Schools are complex and imperfect organizations; thus, it is not possible for school leaders to completely avoid failures. The capacity to learn from failure is essential to the effectiveness of teachers as individuals and for teams and schools. However, it is hardly practiced in most schools. The present theoretical article seeks to offer an integrative conceptual framework in which intelligent failure is conceptualized as an organizational learning process. The purpose is twofold: first, to address the question of why school faculty fails to learn from failure; second, to show how learning from intelligent failure in the school context can be framed as a resource for school improvement.
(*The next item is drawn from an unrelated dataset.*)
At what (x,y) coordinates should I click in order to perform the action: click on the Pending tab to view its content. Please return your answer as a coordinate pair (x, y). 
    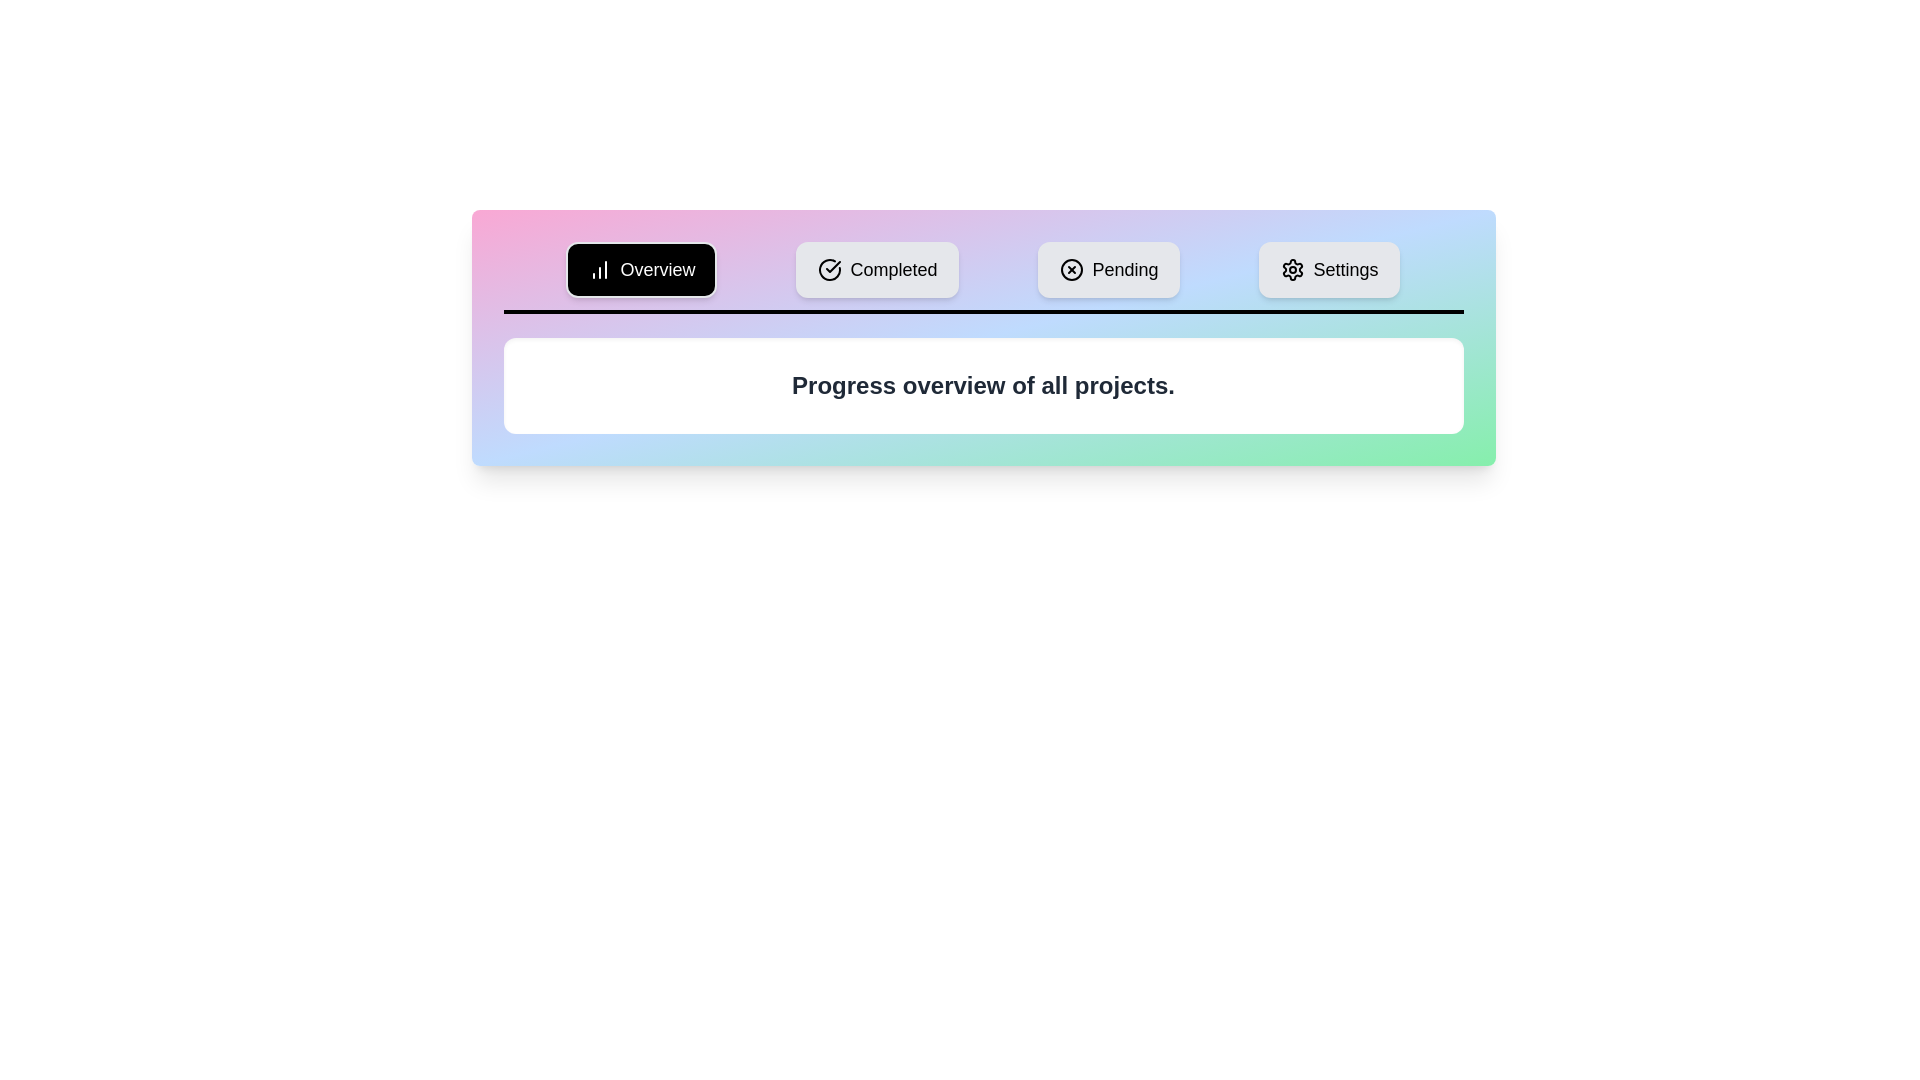
    Looking at the image, I should click on (1108, 270).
Design/methodology/approach

The present theoretical article seeks to offer an integrative conceptual framework in which intelligent failure is conceptualized as an organizational learning process.

Findings

The present study draws upon the social capital theory as an overarching framework to develop a conceptual model that incorporates the learning settings and a leadership tolerant of “intelligent failure” that might enable us to identify the root causes of failure and the kinds of lessons that can be drawn from failure analysis. In the proposed conceptual model, school organizational features combine with a leadership tolerant of intelligent failures to enhance opportunities to analyze, manage and learn from intelligent failures in school settings.

Originality/value

An important lacuna in educational scholarship is that although detecting and correcting school failures is normal, investigating the root causes of these failures or pinpointing the behaviors necessary to avoid their reoccurrence is often neglected in both theory and practice. By integrating research from both non-educational and educational literature, this study may provide a new perspective for school management, since it emphasizes the reframing of intelligent failure as an organizational asset for school improvement. The present study broadens the literature on educational management and organizational learning and provides a new approach for school failures and failure management.